The iTRAQ labeling of peptide samples derived from the control and the Cd-treated conditions were performed using an iTRAQ reagent 8-plex kit (Applied Biosystems, Foster City, CA) according to the manufacturer’s protocol. We performed two biological replications at four different time points, with a total of 16 samples prepared for quantitative proteomics experiments. The control samples taken at 12,24, 48, and 72 h were each labeled with iTRAQ reagents with molecular masses of 113 (12 h), 114 (24 h), 115 (48 h), and 116 (72 h) Da, respectively, while the Cd-treated samples were labeled with 117 (12 h), 118 (24 h), 119 (48 h), and 121 (72 h) Da iTRAQ tags, respectively. After labeling,all samples were pooled and purified with a strong cation exchange chromatography (SCX) column using an Agilent 1200 High Performance Liquid Chromatography(HPLC) System (Agilent, USA) and separated by liquid chromatography (LC) using the Eksigent nanoLC-Ultra 2D System (AB SCIEX, USA). Mass spectrometer data acquisition was performed with a Triple TOF 5600 System(AB SCIEX, Concord, ON) fitted with a Nanospray III source(AB SCIEX, Concord, ON) and a pulled quartz tip as the emitter (New Objectives, Woburn, MA).

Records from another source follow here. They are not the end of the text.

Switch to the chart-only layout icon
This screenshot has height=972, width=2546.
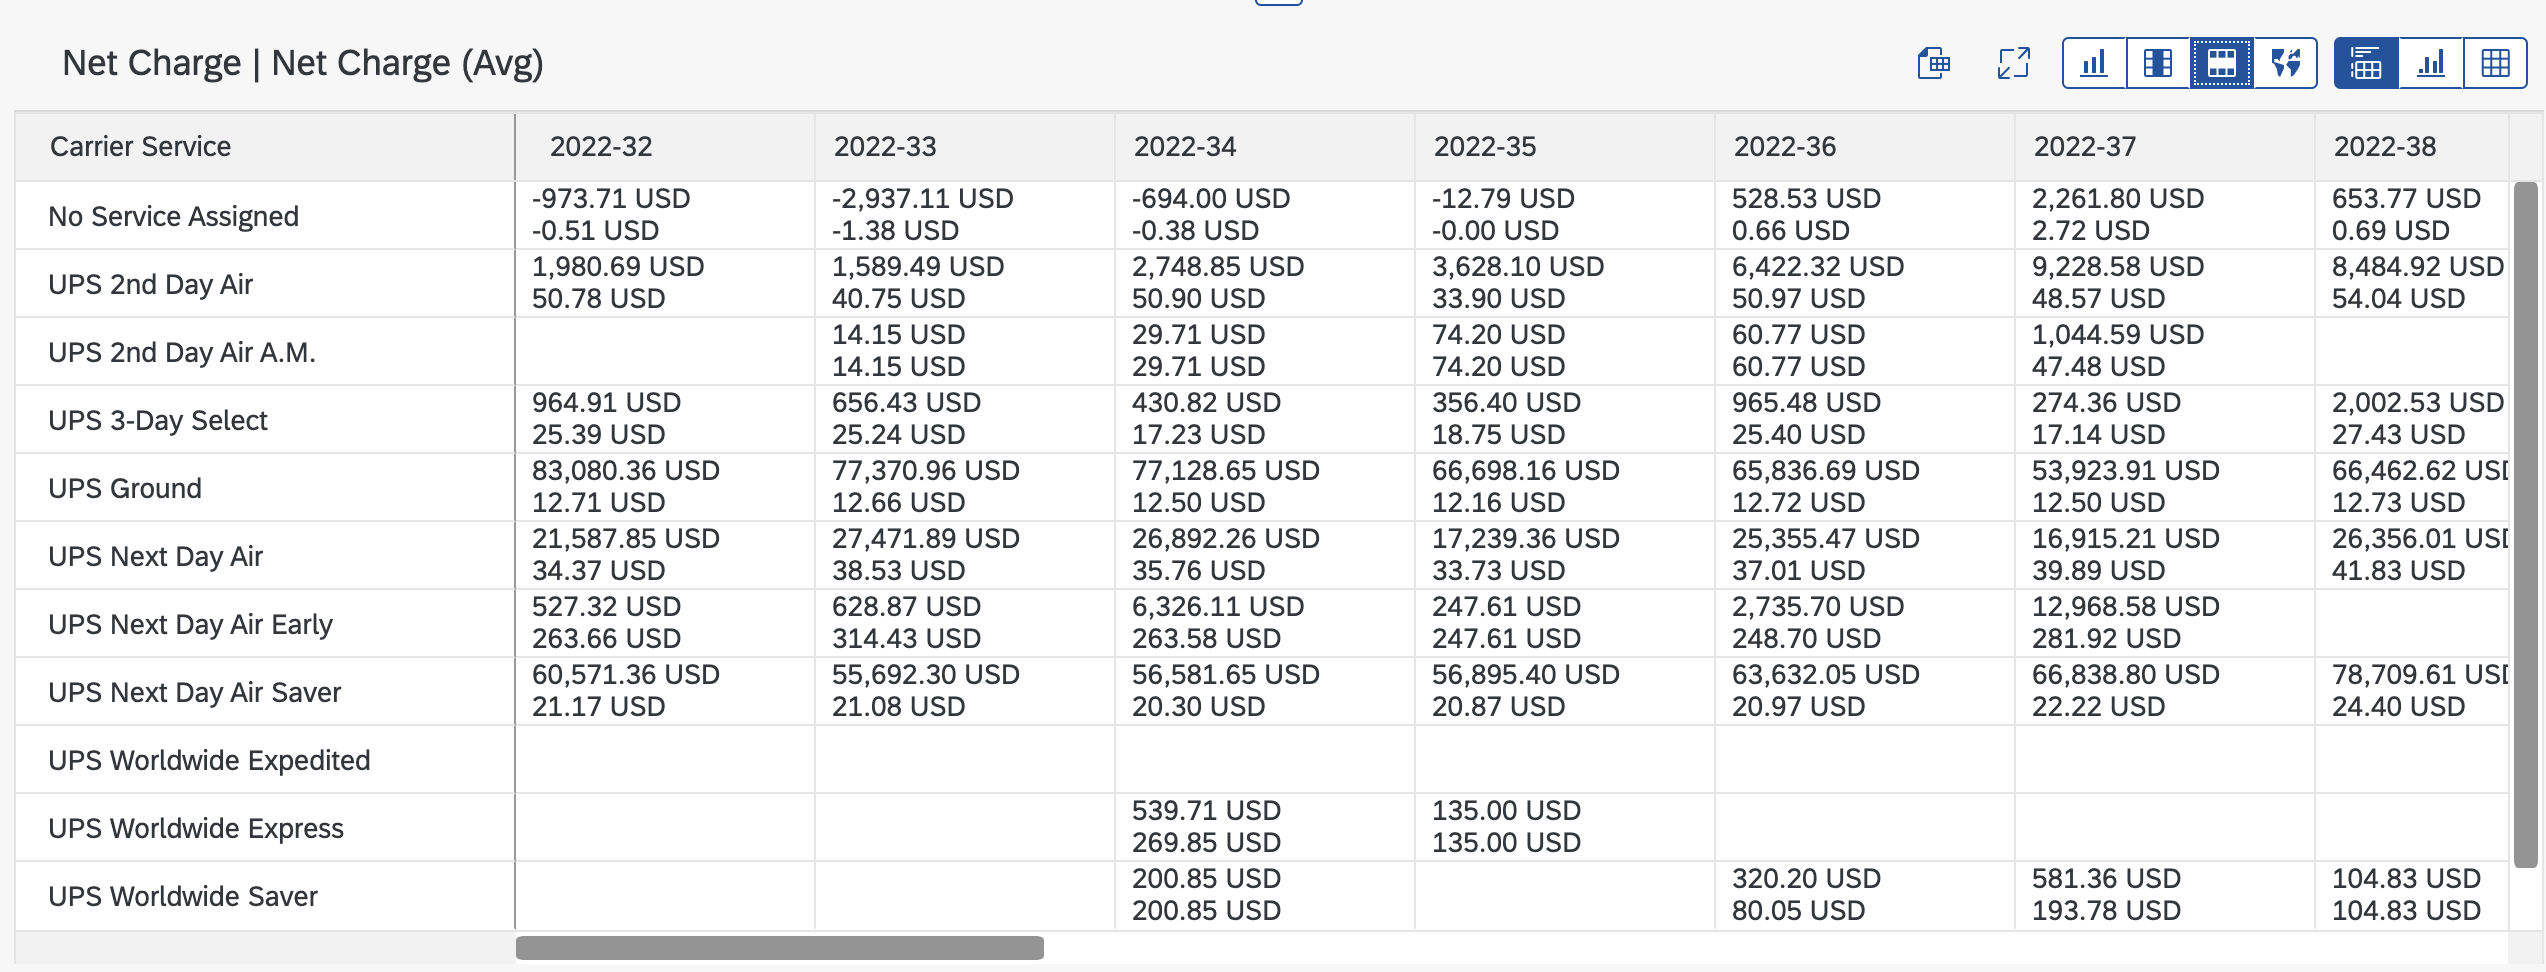2431,63
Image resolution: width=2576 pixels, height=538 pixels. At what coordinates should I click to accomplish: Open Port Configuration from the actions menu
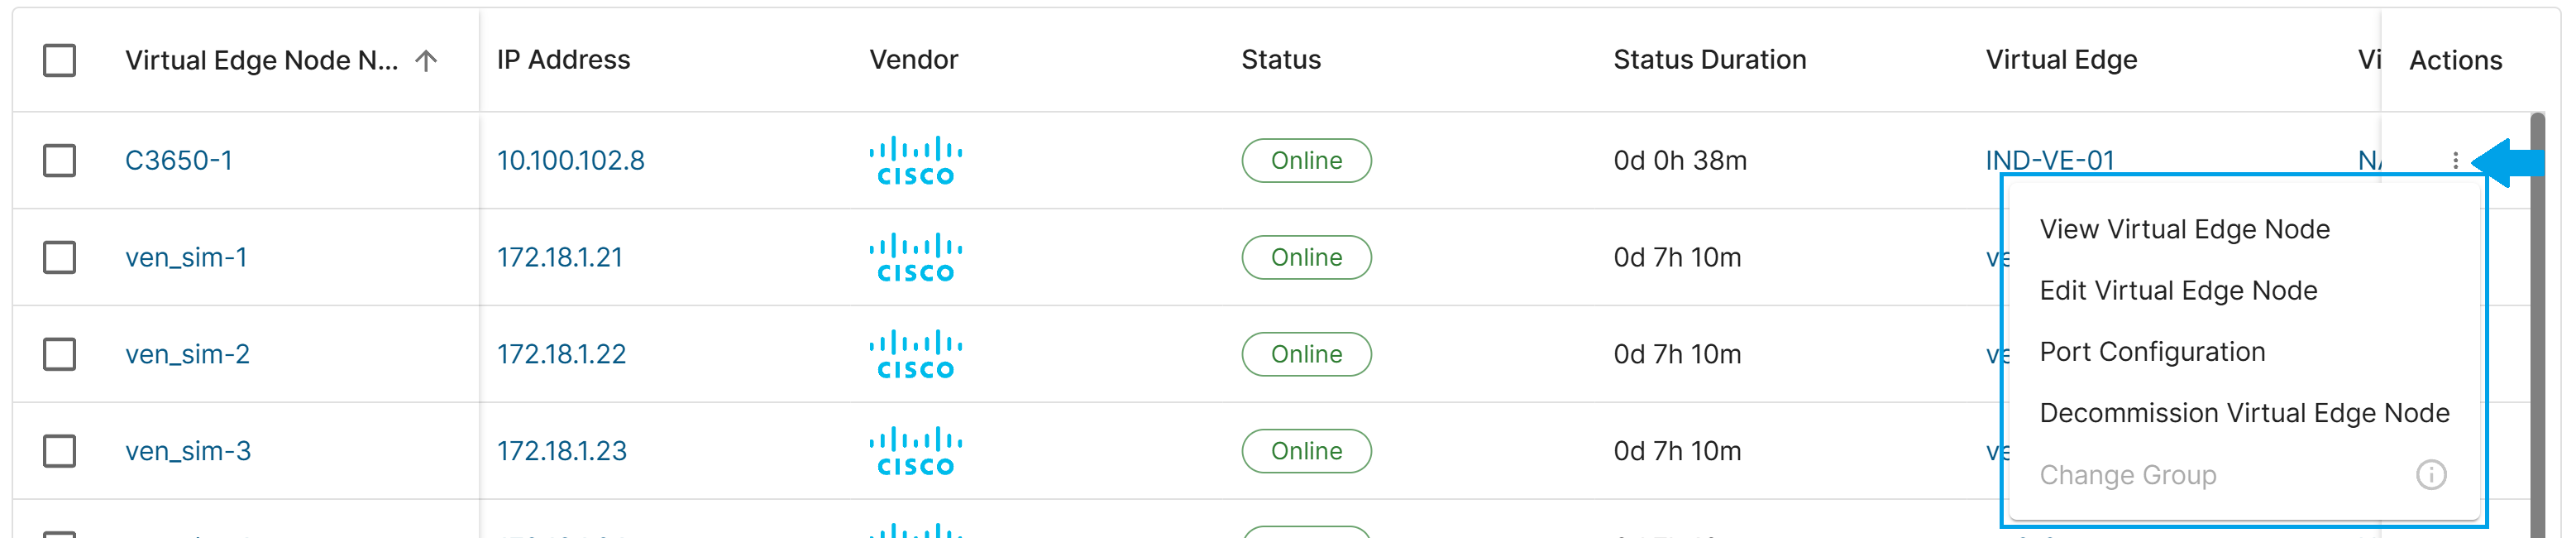(x=2152, y=352)
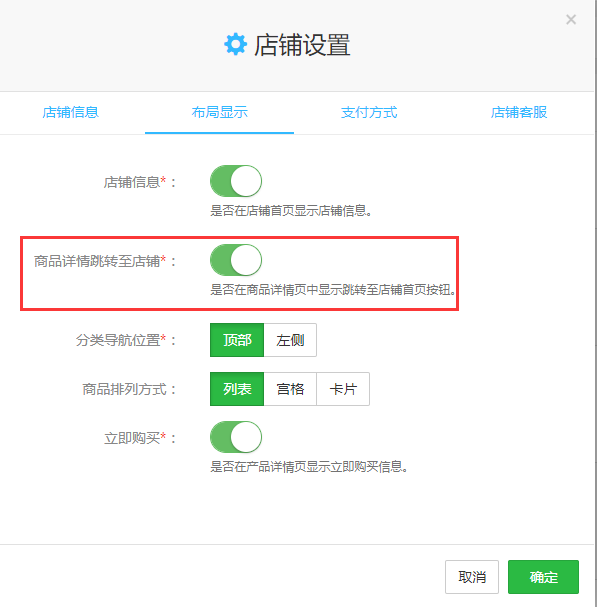Set 分类导航位置 to 顶部
This screenshot has height=607, width=597.
tap(237, 340)
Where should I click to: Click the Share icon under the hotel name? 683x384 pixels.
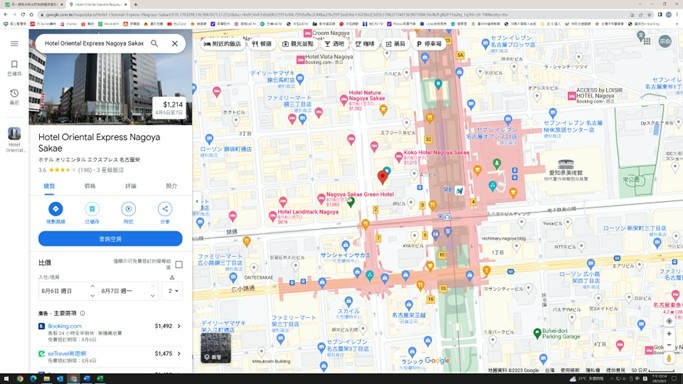pos(165,209)
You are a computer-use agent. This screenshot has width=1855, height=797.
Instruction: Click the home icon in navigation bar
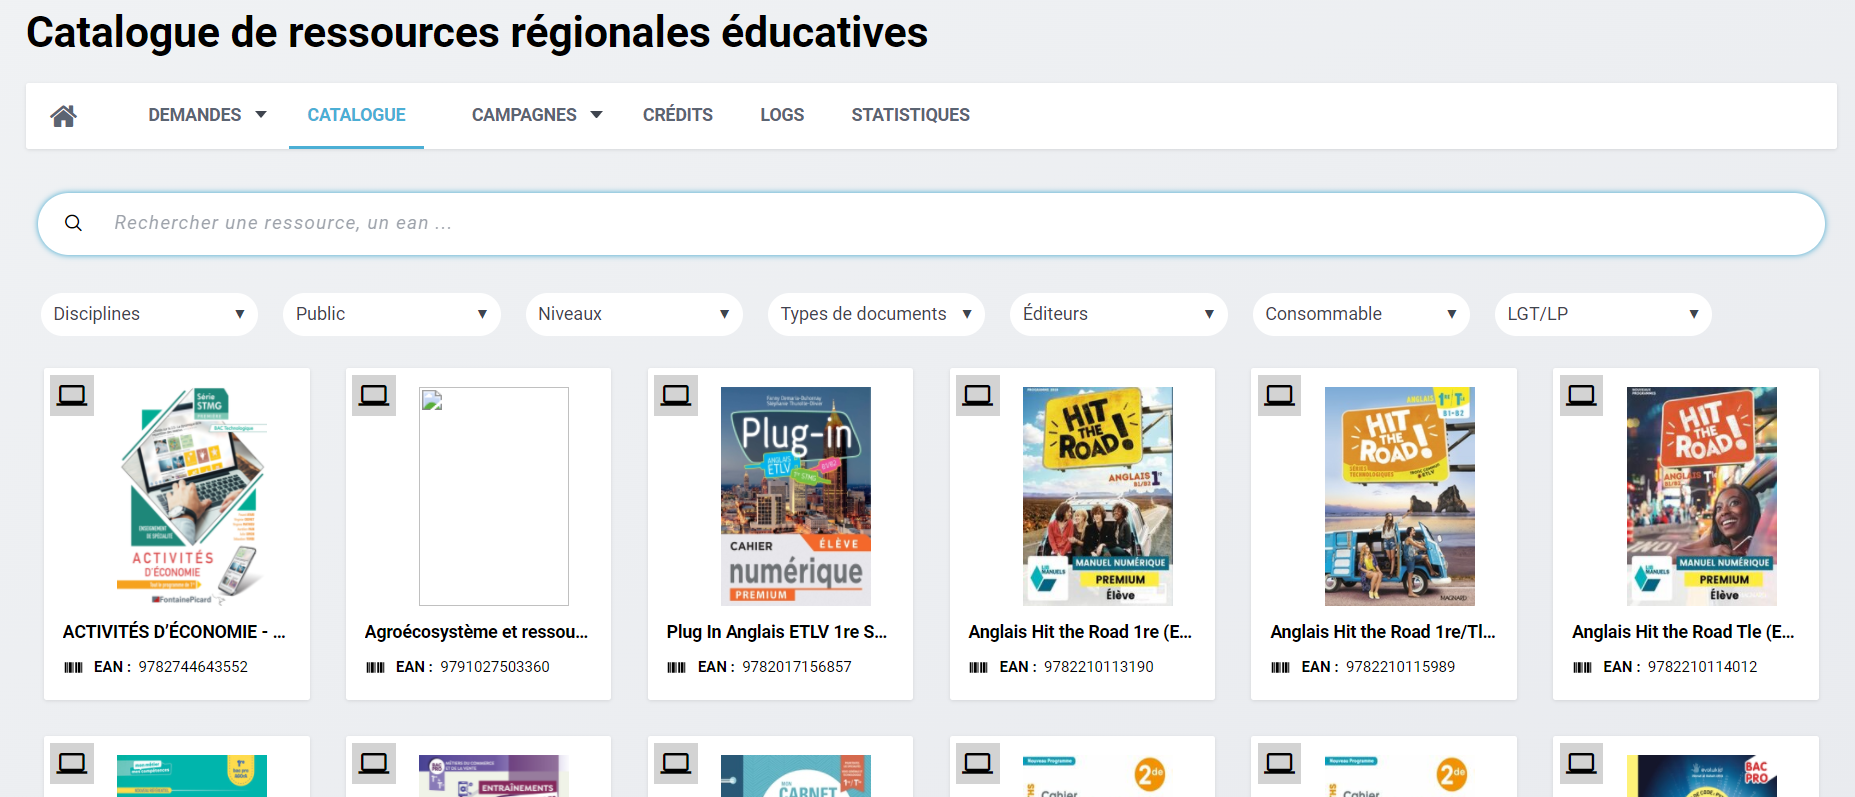[x=64, y=116]
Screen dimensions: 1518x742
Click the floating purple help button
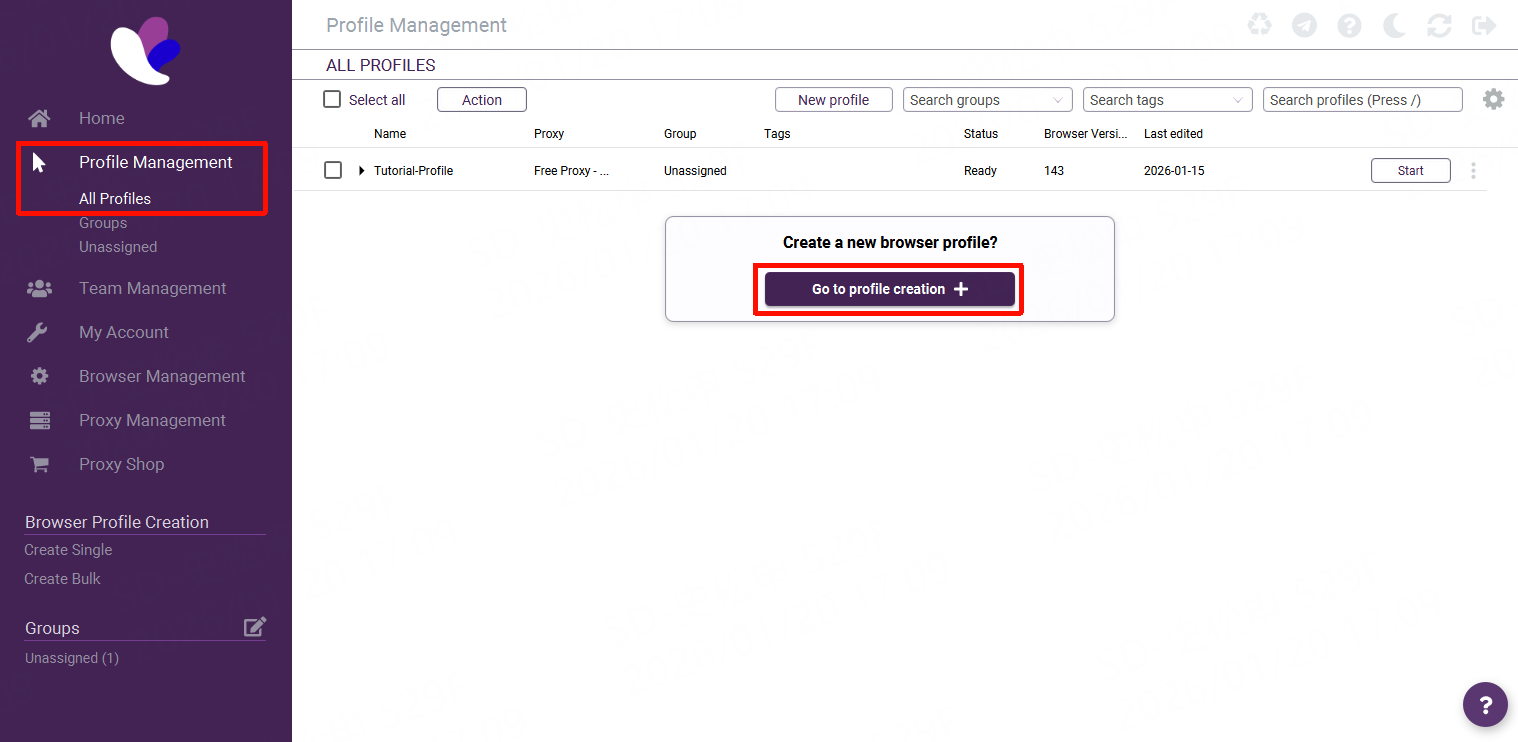point(1485,705)
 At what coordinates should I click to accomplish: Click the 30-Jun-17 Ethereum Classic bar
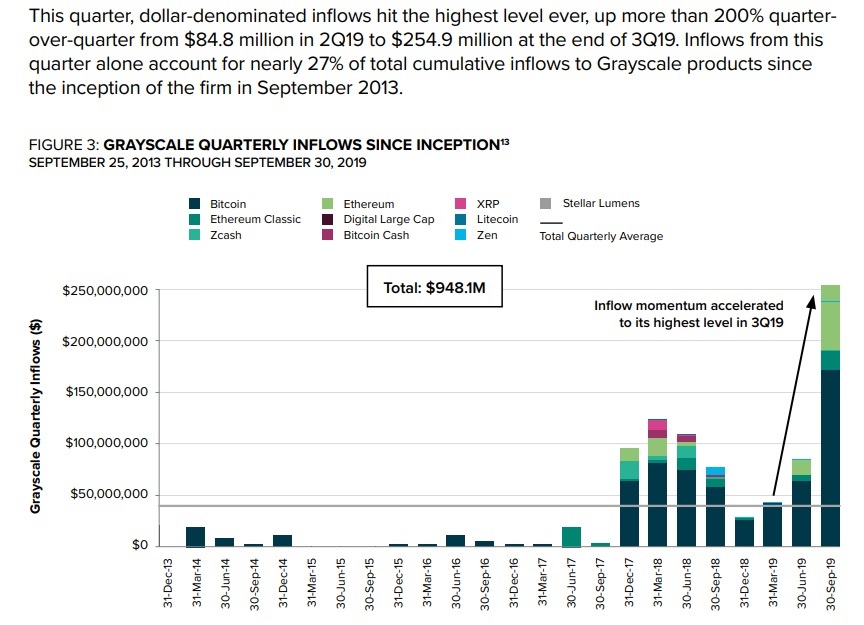572,537
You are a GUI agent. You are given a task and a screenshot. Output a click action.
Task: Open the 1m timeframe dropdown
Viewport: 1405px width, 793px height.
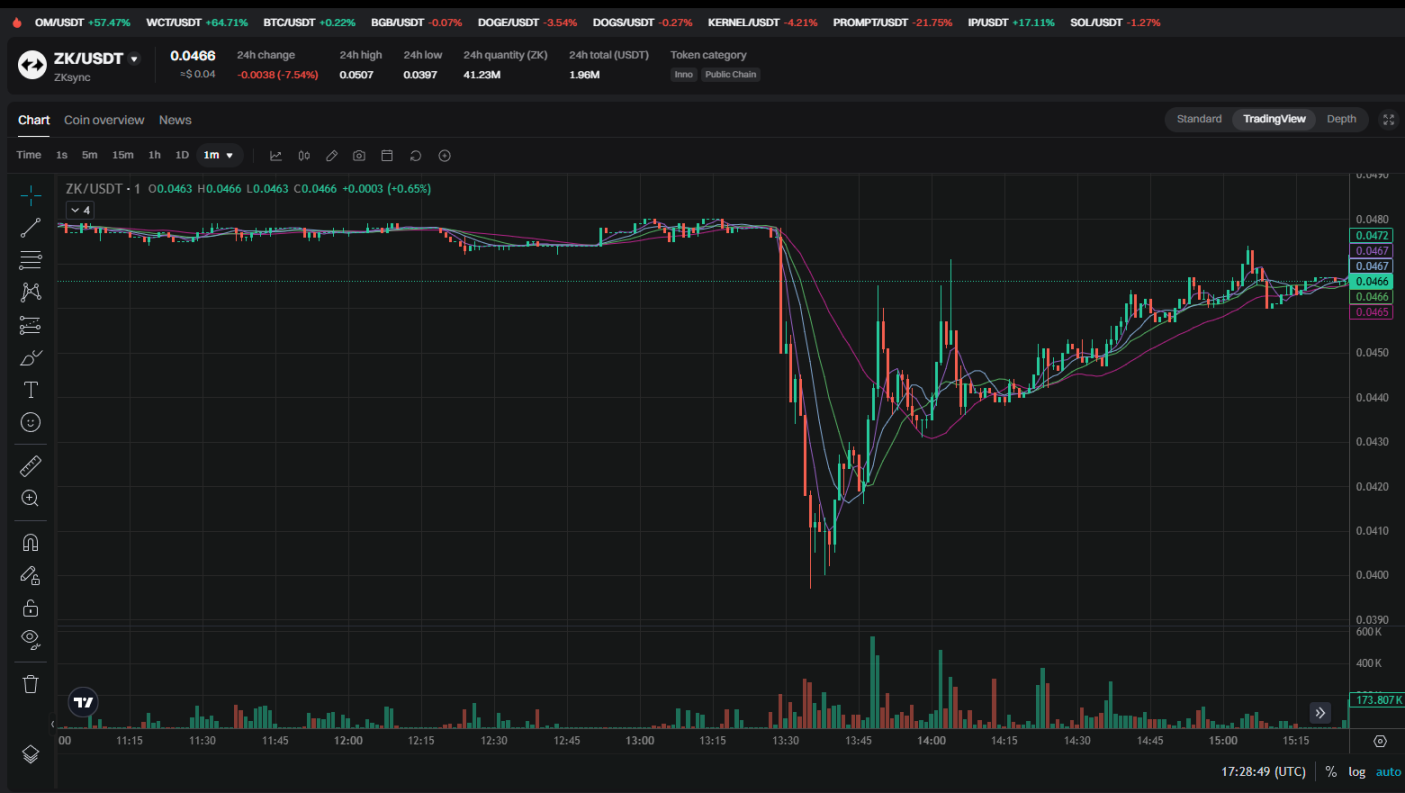pyautogui.click(x=219, y=155)
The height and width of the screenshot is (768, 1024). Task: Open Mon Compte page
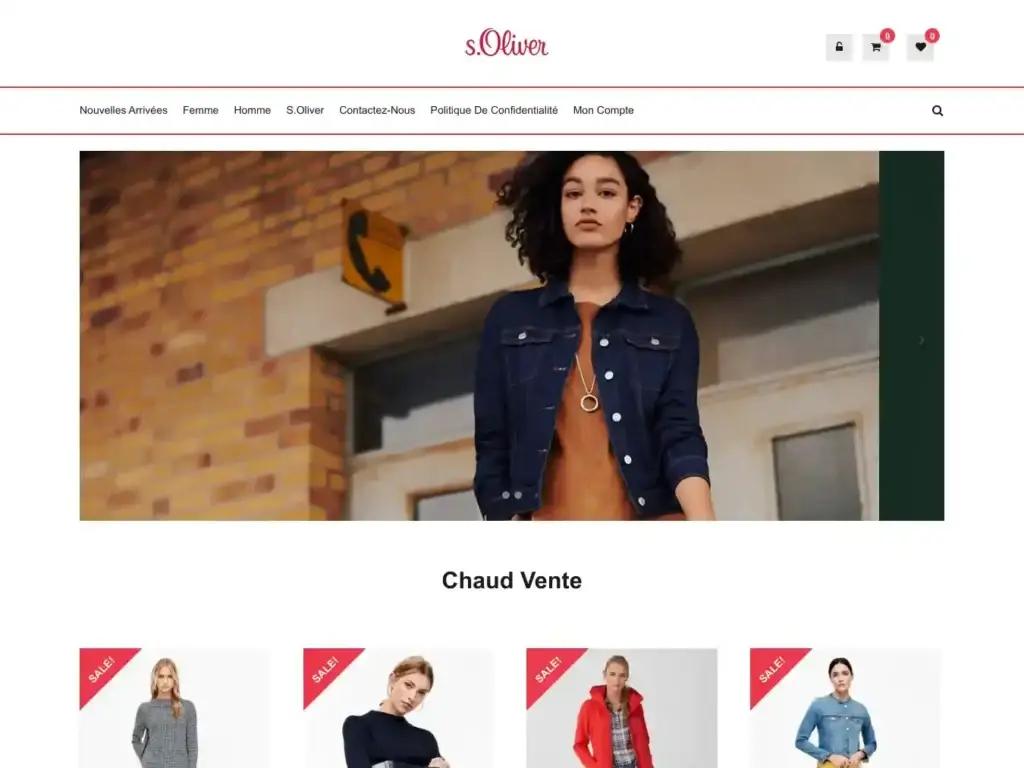603,110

MS/MS spectra were searched using MASCOT engine Software (Matrix Science, London, UK; version 2.2)embedded in Proteome Discoverer 1.4 Software (Thermo Electron, San Jose, CA), and run against the maize protein database (http://ftp.maizegdb.org/MaizeGDB/FTP/maize_proteome/proteome.fasta). For protein identification,the following options were used: peptide mass tolerance=±0.05 Da, fragment mass tolerance=0.1 Da, enzyme=trypsin,missed values=monoisotopic, max missed cleavage=1,Fixed modification: carbamidomethyl (C), iTRAQ&8plex(N-term), iTRAQ&8plex (K), and variable modification:iTRAQ&8plex (Y) (Sandberg et al. 2012).
DAPs, including significantly down- or up-regulated proteins, were identified using the ProteinPilot Software(AB SCIEX, USA). The expression ratios were used to assess fold changes in the abundance of the proteins identified in the Cd-treated plants vs. the control plants.Duncan’s multiple range test was used to identify significant differences (P<0.05) in means between the Cd-treated and control plants. Confidence scores >1.5-fold (increased abundance) or <0.67-fold (decreased abundance) were used as the qualification criteria (Sang et al. 2016), which corresponded to a peptide confidence level of 95% (Yang et al. 2013). All data were normalized by bias correction,which is an algorithm in ProteinPilot that corrects for unequal mixtures, combining the different labeled samples. DAPs were defined as those showing at least a 1.5-fold change relative to their corresponding controls (Rogers et al. 2012).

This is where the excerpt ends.